= WORK TO COMPLETE =
Please copy every record exactly as it is written.

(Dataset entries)
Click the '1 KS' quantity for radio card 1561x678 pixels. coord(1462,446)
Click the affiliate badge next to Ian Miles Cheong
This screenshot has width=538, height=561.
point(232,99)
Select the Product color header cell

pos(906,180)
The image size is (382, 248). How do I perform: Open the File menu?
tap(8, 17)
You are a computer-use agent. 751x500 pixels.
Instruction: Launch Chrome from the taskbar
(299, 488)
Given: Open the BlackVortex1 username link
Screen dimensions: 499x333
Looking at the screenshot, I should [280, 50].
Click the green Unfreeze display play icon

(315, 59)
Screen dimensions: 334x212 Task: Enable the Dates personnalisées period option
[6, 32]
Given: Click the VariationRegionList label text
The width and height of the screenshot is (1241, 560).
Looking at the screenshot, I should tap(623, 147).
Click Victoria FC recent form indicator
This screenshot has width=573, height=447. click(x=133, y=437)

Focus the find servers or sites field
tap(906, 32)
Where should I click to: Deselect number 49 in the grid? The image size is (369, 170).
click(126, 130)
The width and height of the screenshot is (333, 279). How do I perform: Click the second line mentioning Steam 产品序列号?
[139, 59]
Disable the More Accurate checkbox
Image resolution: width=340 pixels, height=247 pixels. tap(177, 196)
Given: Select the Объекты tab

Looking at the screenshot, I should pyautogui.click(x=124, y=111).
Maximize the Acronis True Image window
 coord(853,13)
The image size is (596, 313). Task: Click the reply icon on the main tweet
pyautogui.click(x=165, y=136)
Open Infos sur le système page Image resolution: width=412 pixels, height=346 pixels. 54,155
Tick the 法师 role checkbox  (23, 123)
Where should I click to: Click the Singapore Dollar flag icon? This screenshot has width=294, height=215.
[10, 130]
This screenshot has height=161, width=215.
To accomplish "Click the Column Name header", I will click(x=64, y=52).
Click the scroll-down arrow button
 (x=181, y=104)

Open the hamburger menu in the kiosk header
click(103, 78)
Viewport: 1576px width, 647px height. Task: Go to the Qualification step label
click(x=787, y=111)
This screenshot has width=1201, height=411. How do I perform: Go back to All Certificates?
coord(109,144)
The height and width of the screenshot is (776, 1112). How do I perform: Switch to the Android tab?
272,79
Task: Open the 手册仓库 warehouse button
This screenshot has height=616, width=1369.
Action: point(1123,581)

= TASK RESPONSE =
Click the '1 KS' quantity for radio card 1561x678 pixels. coord(1462,446)
Click the affiliate badge next to Ian Miles Cheong
This screenshot has width=538, height=561.
point(232,99)
Select the Product color header cell

pos(906,180)
The image size is (382, 248). How do I perform: Open the File menu?
tap(8, 17)
You are a computer-use agent. 751x500 pixels.
Instruction: Launch Chrome from the taskbar
(299, 488)
Given: Open the BlackVortex1 username link
Screen dimensions: 499x333
Looking at the screenshot, I should [280, 50].
Click the green Unfreeze display play icon

(315, 59)
Screen dimensions: 334x212 Task: Enable the Dates personnalisées period option
[6, 32]
Given: Click the VariationRegionList label text
The width and height of the screenshot is (1241, 560).
Looking at the screenshot, I should tap(623, 147).
Click Victoria FC recent form indicator
This screenshot has width=573, height=447. click(x=133, y=437)

Focus the find servers or sites field
tap(906, 32)
Where should I click to: Deselect number 49 in the grid? The image size is (369, 170).
click(126, 130)
The width and height of the screenshot is (333, 279). How do I perform: Click the second line mentioning Steam 产品序列号?
[139, 59]
Disable the More Accurate checkbox
Image resolution: width=340 pixels, height=247 pixels. tap(177, 196)
Given: Select the Объекты tab

Looking at the screenshot, I should pyautogui.click(x=124, y=111).
Maximize the Acronis True Image window
 coord(853,13)
The image size is (596, 313). Task: Click the reply icon on the main tweet
pyautogui.click(x=165, y=136)
Open Infos sur le système page Image resolution: width=412 pixels, height=346 pixels. 54,155
Tick the 法师 role checkbox  (23, 123)
Where should I click to: Click the Singapore Dollar flag icon? This screenshot has width=294, height=215.
[10, 130]
This screenshot has height=161, width=215.
To accomplish "Click the Column Name header", I will click(x=64, y=52).
Click the scroll-down arrow button
 (x=181, y=104)

Open the hamburger menu in the kiosk header
click(103, 78)
Viewport: 1576px width, 647px height. Task: Go to the Qualification step label
click(x=787, y=111)
This screenshot has width=1201, height=411. How do I perform: Go back to All Certificates?
coord(109,144)
The height and width of the screenshot is (776, 1112). How do I perform: Switch to the Android tab?
272,79
Task: Open the 手册仓库 warehouse button
This screenshot has height=616, width=1369.
Action: point(1123,581)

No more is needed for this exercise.